Web dev at the end of the world, from Hveragerði, Iceland

Remote work is a completely different beast

Three things I've (re)learned as a designer working in an office after being remote in 2017:

  1. Problem solving is 10x better when everyone sketches in the same room
  2. Serendipity is hard to recreate digitally
  3. Non-verbal cues are seriously underrated as design feedback
Tweet by Brendan Kearns, 3 January 2018

I’ve worked remotely for the majority of my adult career but even I have to admit that traditional ways of collaborating in the workplace aren’t translating that well to remote work. Most of the tactics you’d apply when everybody is in the same room just don’t work when the team is distributed.

I can’t help but think that trying to leverage more and more technology to make remote work function better with locally-oriented methodologies is a mistake.

One thought that has been sticking to my mind over the past few months is that remote work has a much stronger resemblance to academic and professional discourse than to traditional teamwork. If that’s the case then more literate methods of communications and collaboration would work better than recreating in-office staples using software:

  • ‘Let’s recreate a meeting room using video’ (Hangouts)
  • ‘Let’s recreate the printout handed around in the office’ (Google Docs)
  • ‘Let’s recreate the ephemeral water-cooler vibe’ (Slack)

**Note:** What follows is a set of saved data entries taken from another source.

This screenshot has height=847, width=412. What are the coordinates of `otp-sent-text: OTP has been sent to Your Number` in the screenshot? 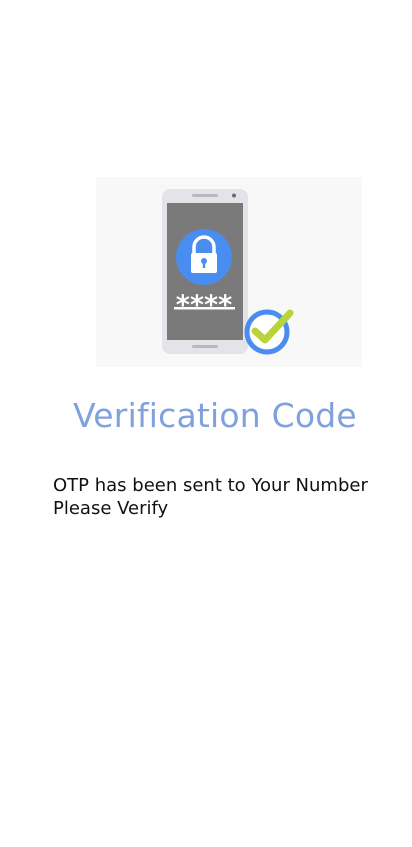 It's located at (210, 486).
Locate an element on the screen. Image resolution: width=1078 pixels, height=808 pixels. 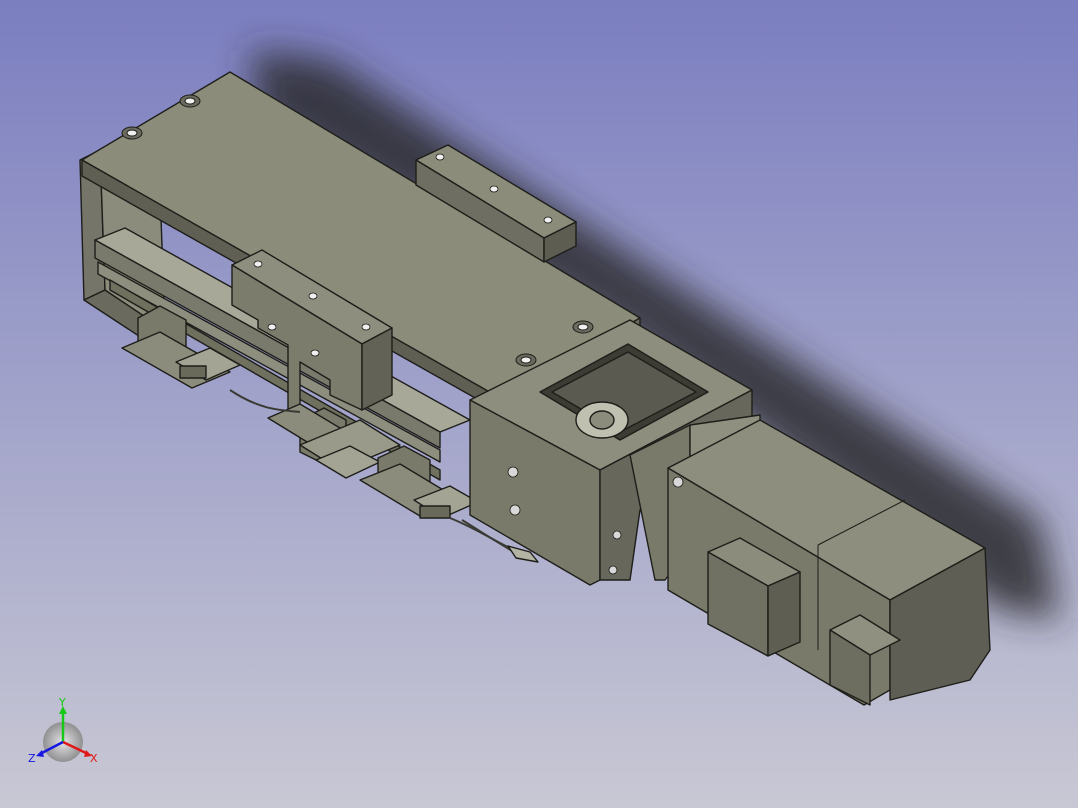
axis-z-label: Z is located at coordinates (32, 758).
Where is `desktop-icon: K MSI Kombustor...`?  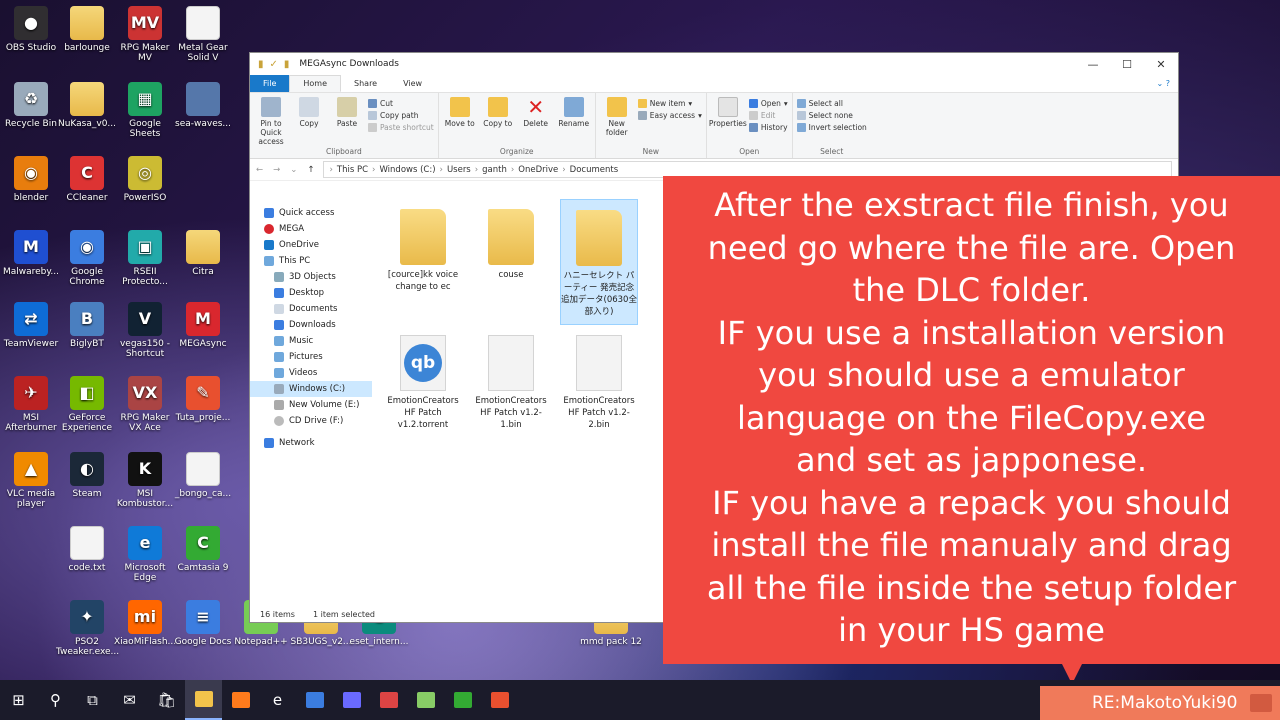
desktop-icon: K MSI Kombustor... is located at coordinates (145, 480).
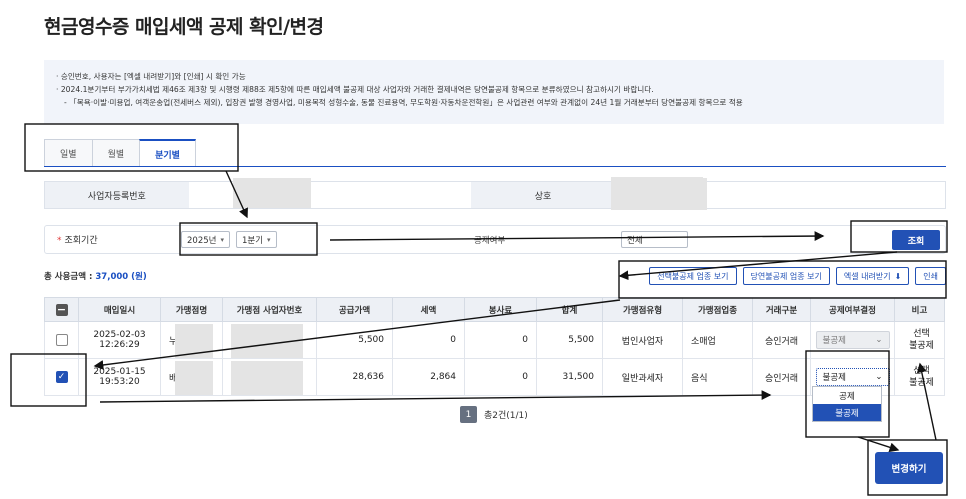  I want to click on print-button: 인쇄, so click(930, 276).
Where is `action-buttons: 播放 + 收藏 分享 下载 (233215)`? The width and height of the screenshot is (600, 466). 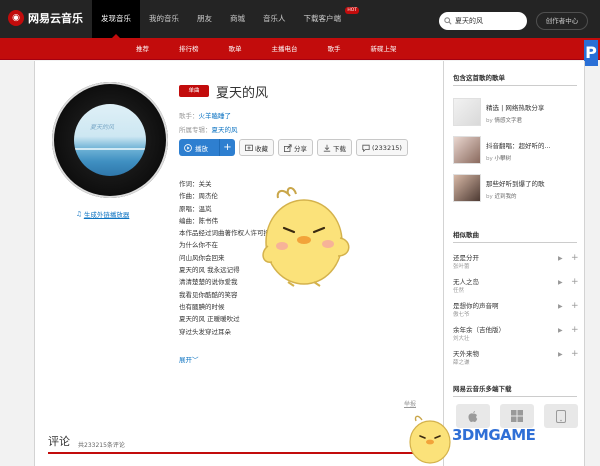 action-buttons: 播放 + 收藏 分享 下载 (233215) is located at coordinates (294, 148).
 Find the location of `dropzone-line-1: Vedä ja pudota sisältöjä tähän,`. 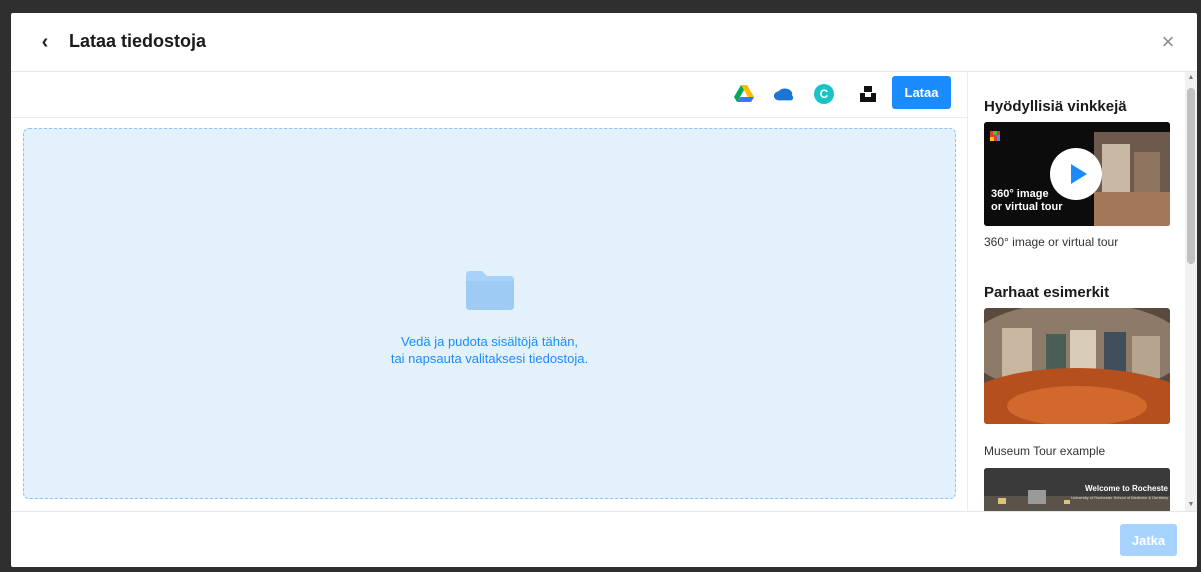

dropzone-line-1: Vedä ja pudota sisältöjä tähän, is located at coordinates (490, 342).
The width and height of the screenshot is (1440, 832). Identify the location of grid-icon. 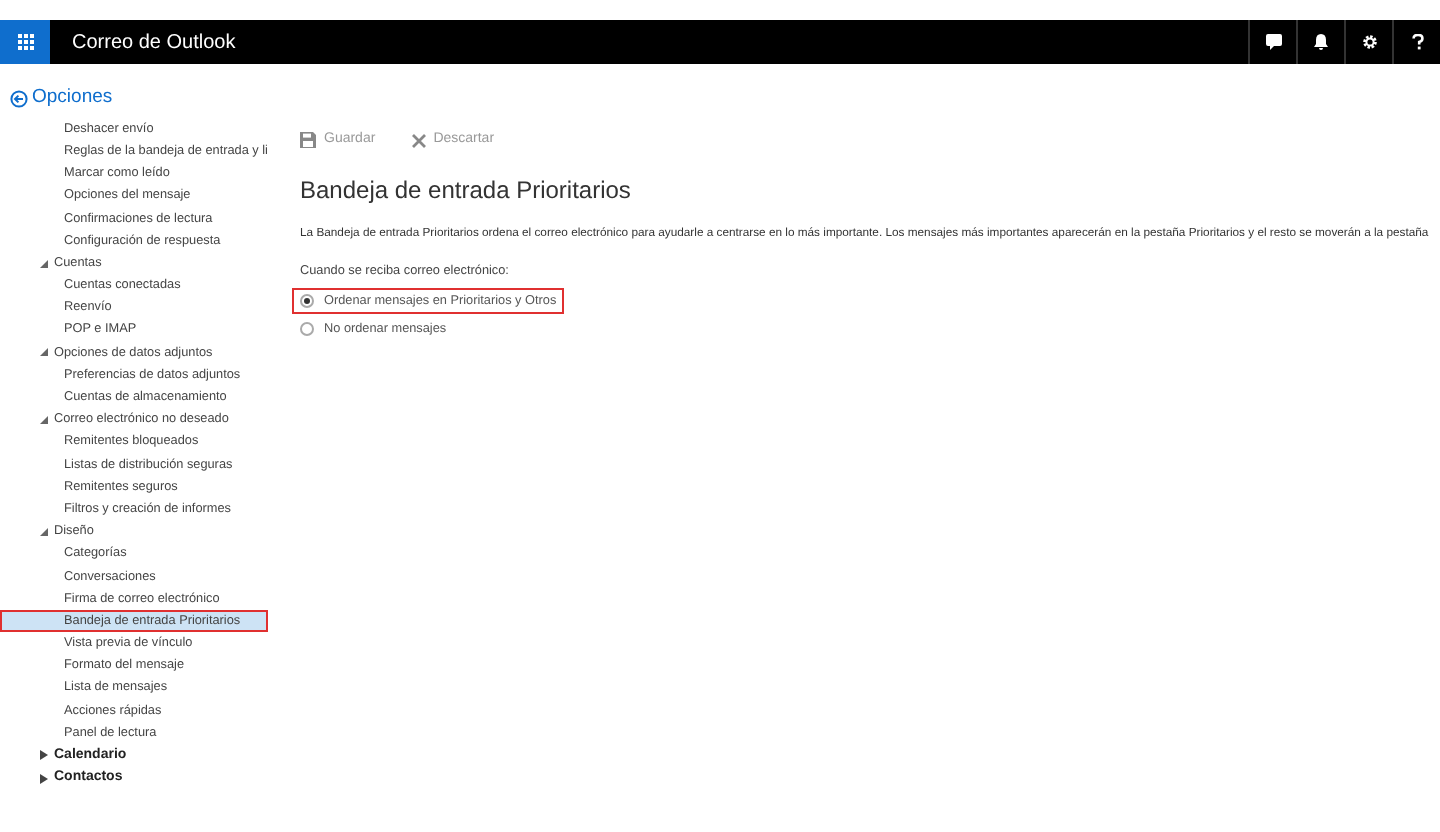
(25, 42).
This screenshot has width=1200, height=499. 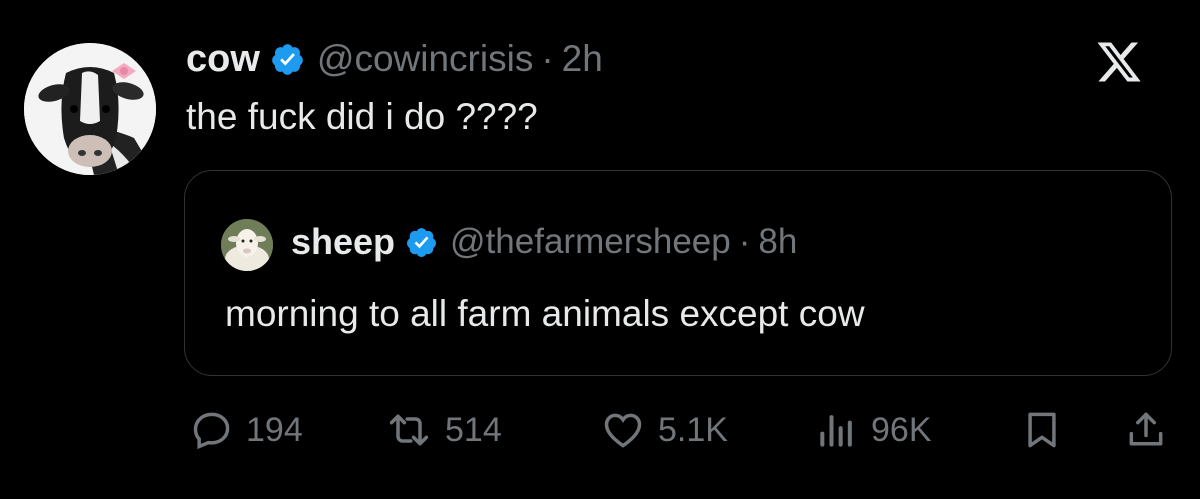 What do you see at coordinates (693, 430) in the screenshot?
I see `like-count: 5.1K` at bounding box center [693, 430].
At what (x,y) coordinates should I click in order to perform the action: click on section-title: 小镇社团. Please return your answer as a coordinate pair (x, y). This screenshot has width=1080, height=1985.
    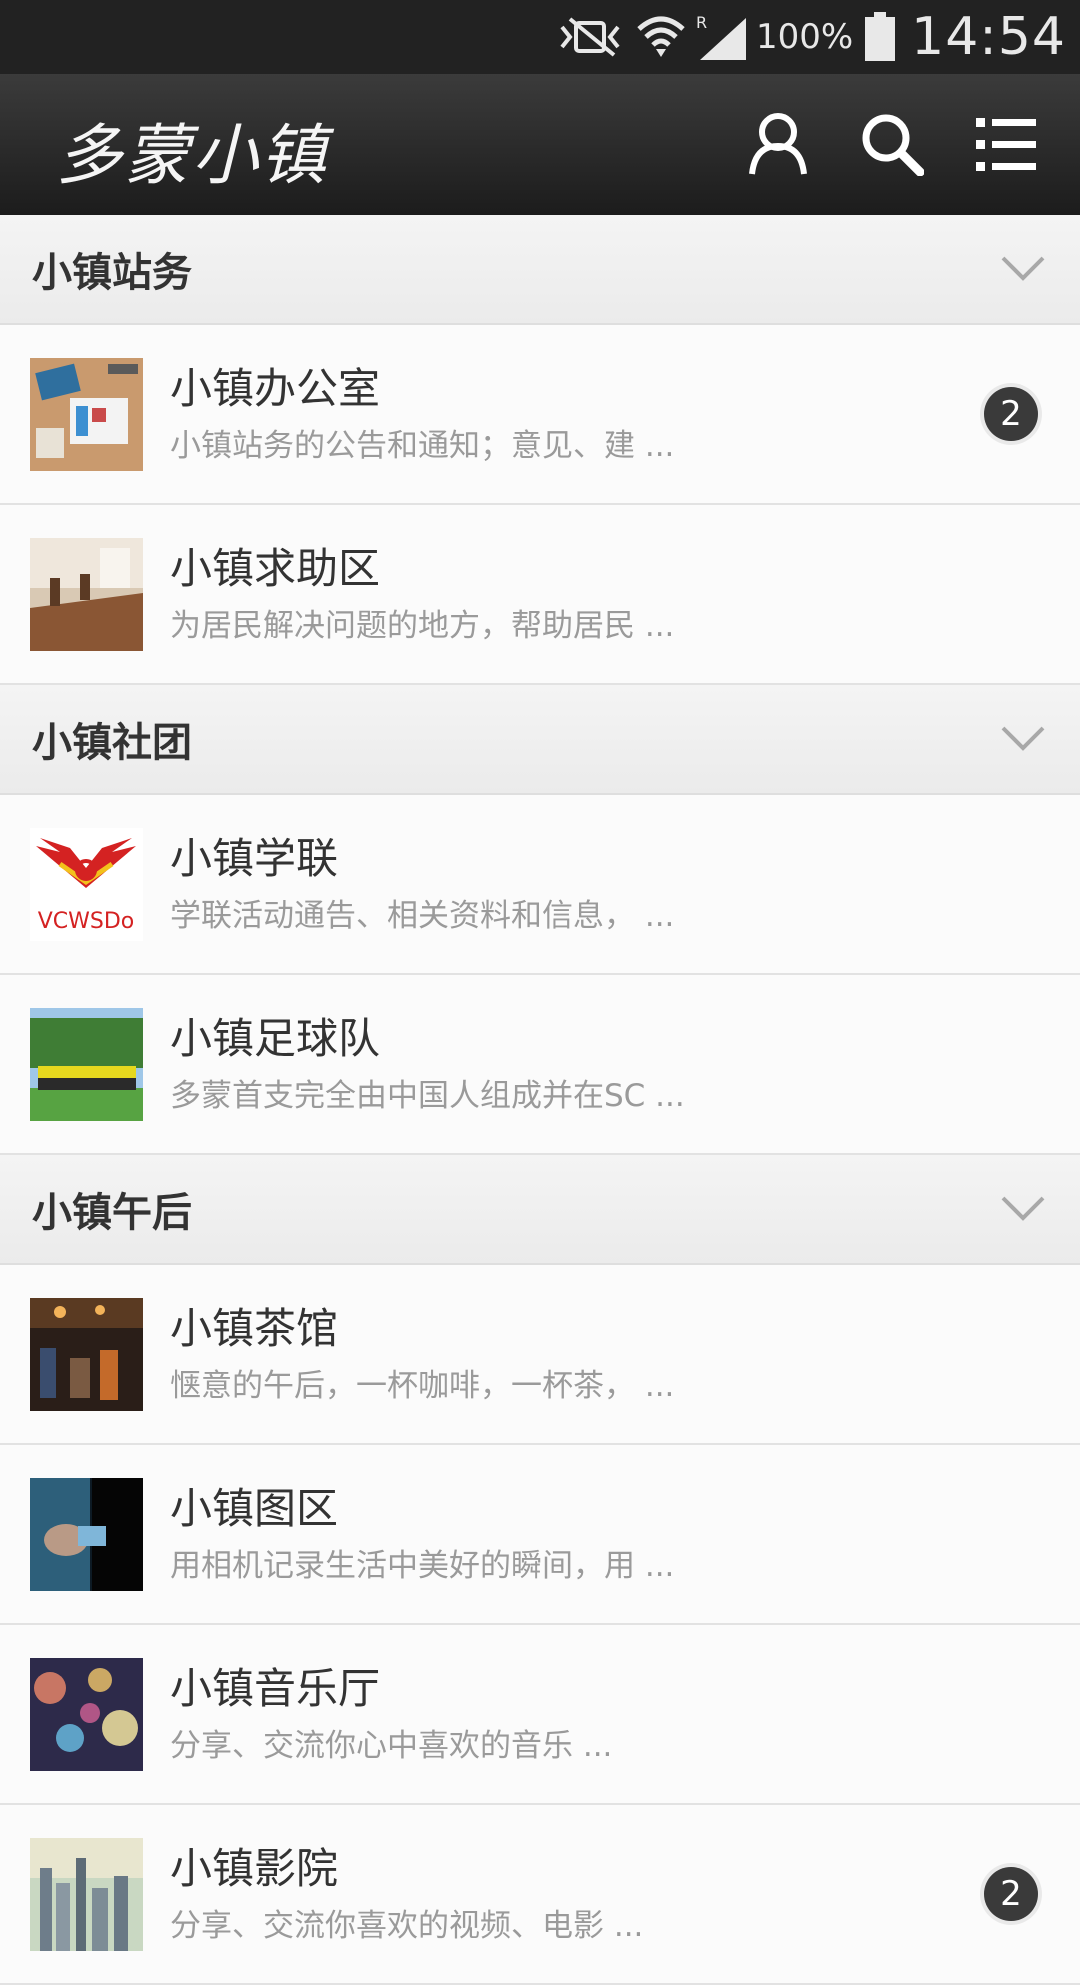
    Looking at the image, I should click on (112, 743).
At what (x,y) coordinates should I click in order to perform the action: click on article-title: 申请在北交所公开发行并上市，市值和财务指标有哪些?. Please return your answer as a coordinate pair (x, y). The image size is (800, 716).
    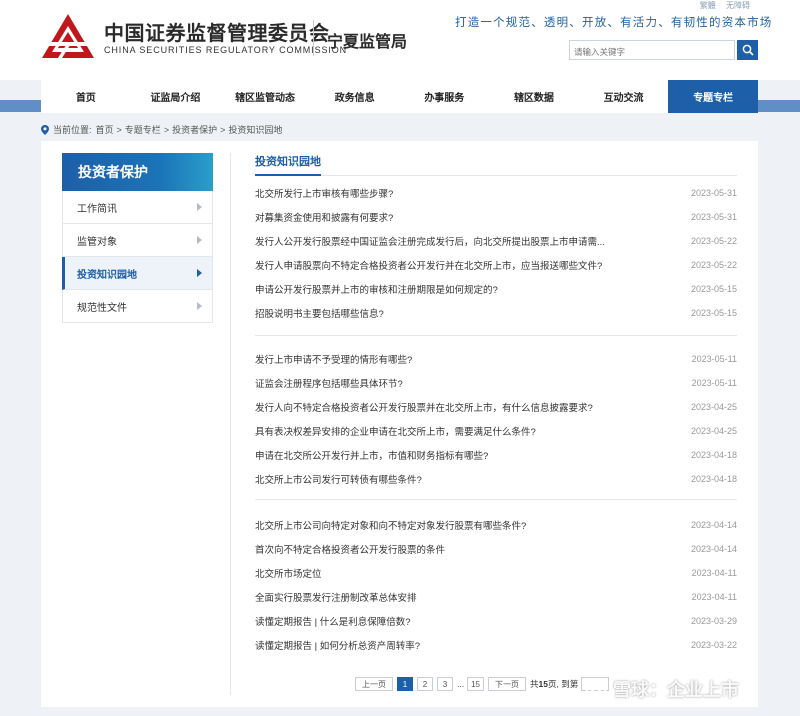
    Looking at the image, I should click on (372, 455).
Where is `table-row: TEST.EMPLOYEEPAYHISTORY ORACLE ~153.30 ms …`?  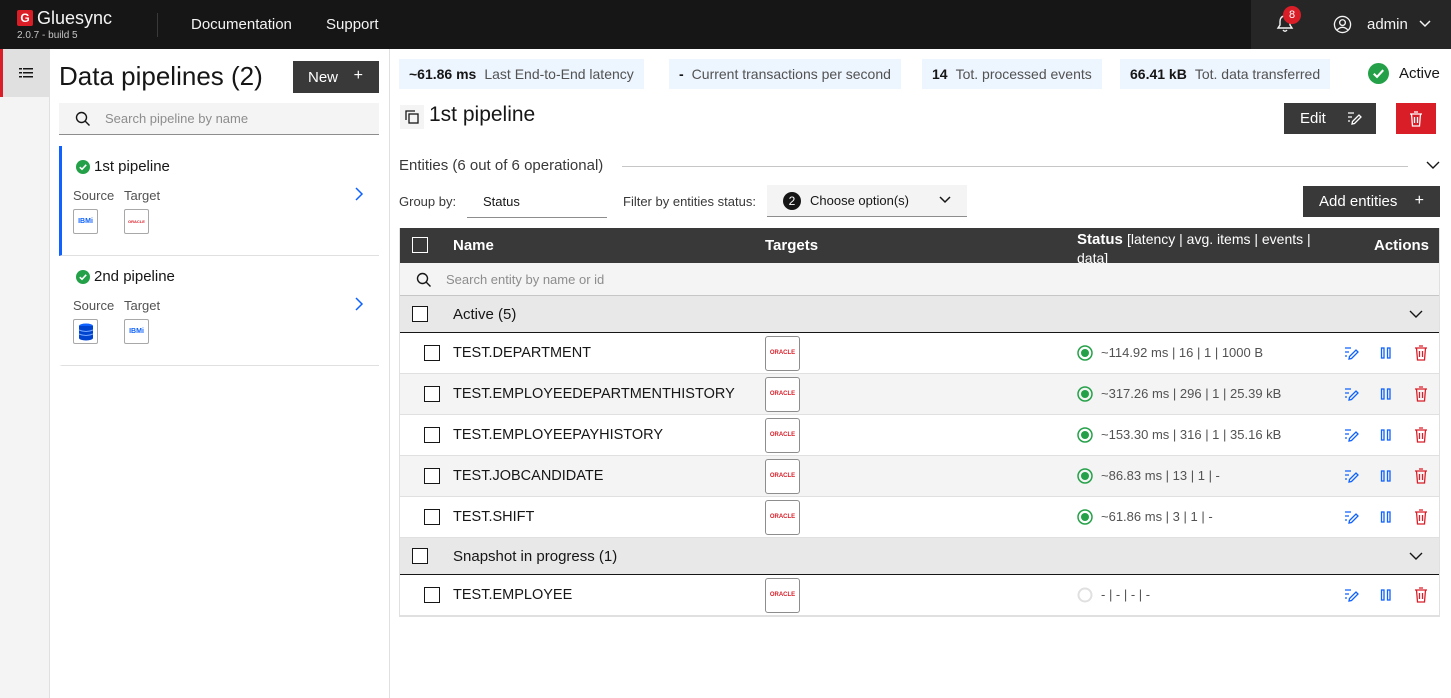 table-row: TEST.EMPLOYEEPAYHISTORY ORACLE ~153.30 ms … is located at coordinates (920, 436).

I really do think that Amazon is onto something with their heavy reliance on the six-page memo as a recurring form of communication, debate, and argument. Structuring an argument using non-conversational text is a tactic that works equally well remotely as it does locally.

The downside is that a lot of people really can’t handle text well, neither as readers or writers, and many people don’t seem to be able to reliably read a one-pager before a meeting.

Current methods just don’t work that well for the workplace reality we’re facing: most of our workplaces in software development are mixed local and remote now and our current methods regularly exclude one group or another of our colleagues.

Collaboration as discourse, as the exchange of written arguments, is the most promising approach to this problem I can think of at the moment.